En este momento comprendí, por qué mis sueños le habían llamado la atención: no eran reflejos de la realidad. Tales sueños eran vistos por muchas personas; pero les faltaba estabilidad: se olvidaban, se volatilizaban en la conciencia —como dijo Zargarián—, y, principalmente, no se repetían…

—Razonaba de este modo —continuó él—: según Pávlov. los sueños reflejan la realidad; mas si la persona sometida a prueba no la ha visto, entonces la ha visto otro. ¿Pero quién? ¿Y quién? ¿Y de qué modo lo visto por otro se graba en su conciencia?

Aquí le interrumpí:

—¿Entonces la galería, la calle y el camino hacia el lago con los que soñé, son sueños ajenos?

—Sin lugar a dudas.

—¿De quién?

—En aquellos años aún lo desconocía.

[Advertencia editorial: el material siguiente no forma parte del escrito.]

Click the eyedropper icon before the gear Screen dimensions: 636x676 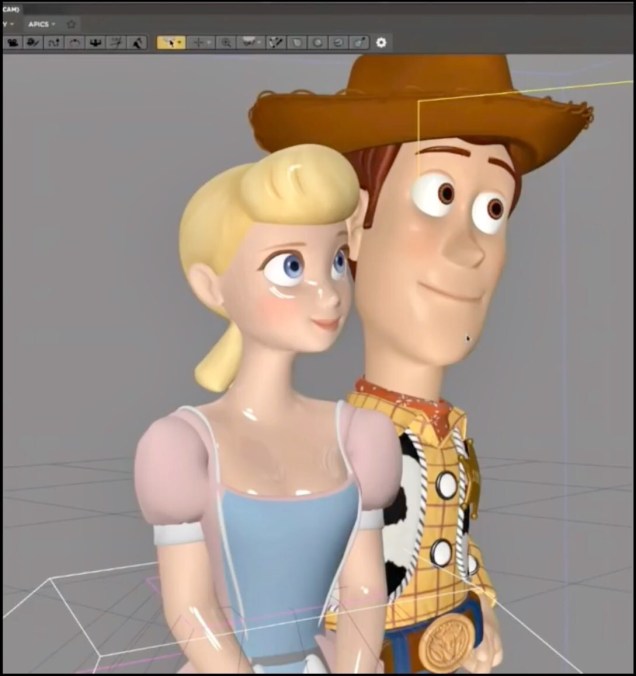[x=359, y=43]
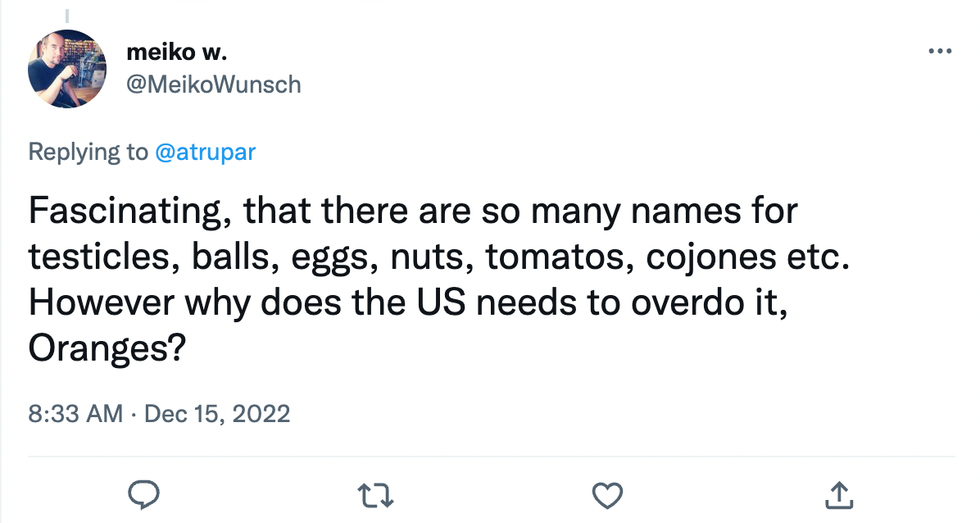Image resolution: width=980 pixels, height=523 pixels.
Task: Open the share icon with upward arrow
Action: pyautogui.click(x=838, y=494)
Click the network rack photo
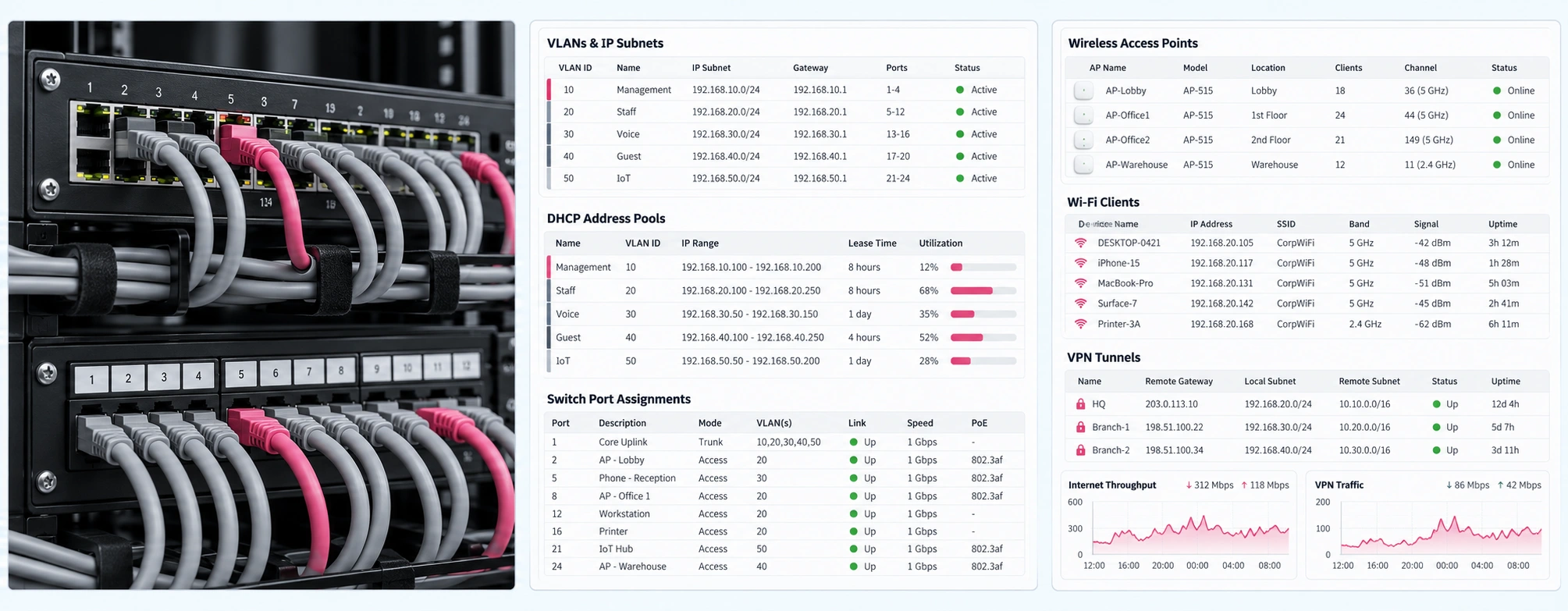Screen dimensions: 1568x611 (261, 305)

Tenía la suposición de que era a causa de una transmisión hipnótica. Pero, el hipnotismo no existe de un modo fortuito, mágico, sino que es producto de una relación entre individuos, siempre dirigida del hipnotizador al hipnotizado. Sin embargo, en algunos casos no es así. Hice conjeturas sobre la transmisión telepática —en parapsicología, llamamos inductor al cerebro transmisor de señales y perceptor al que las recibe—, y, no pude encontrar al inductor. Como ejemplo característico están sus sueños estables. ¿Quién se los transmitió? ¿De dónde? Usted se perdía en suposiciones y conjeturas. Asimismo me perdía yo, inclinado a creer en otras existencias del hombre, en otra fase, quizás en otro mundo. Pero como todo esto era mística, me encontré ante una puerta cerrada. Me la abrió Pável Nikítich, o, más bien, su artículo. Cuando lo leí, exclamé: «Sésamo ábrete». ¿No fue así, Pável Nikítich?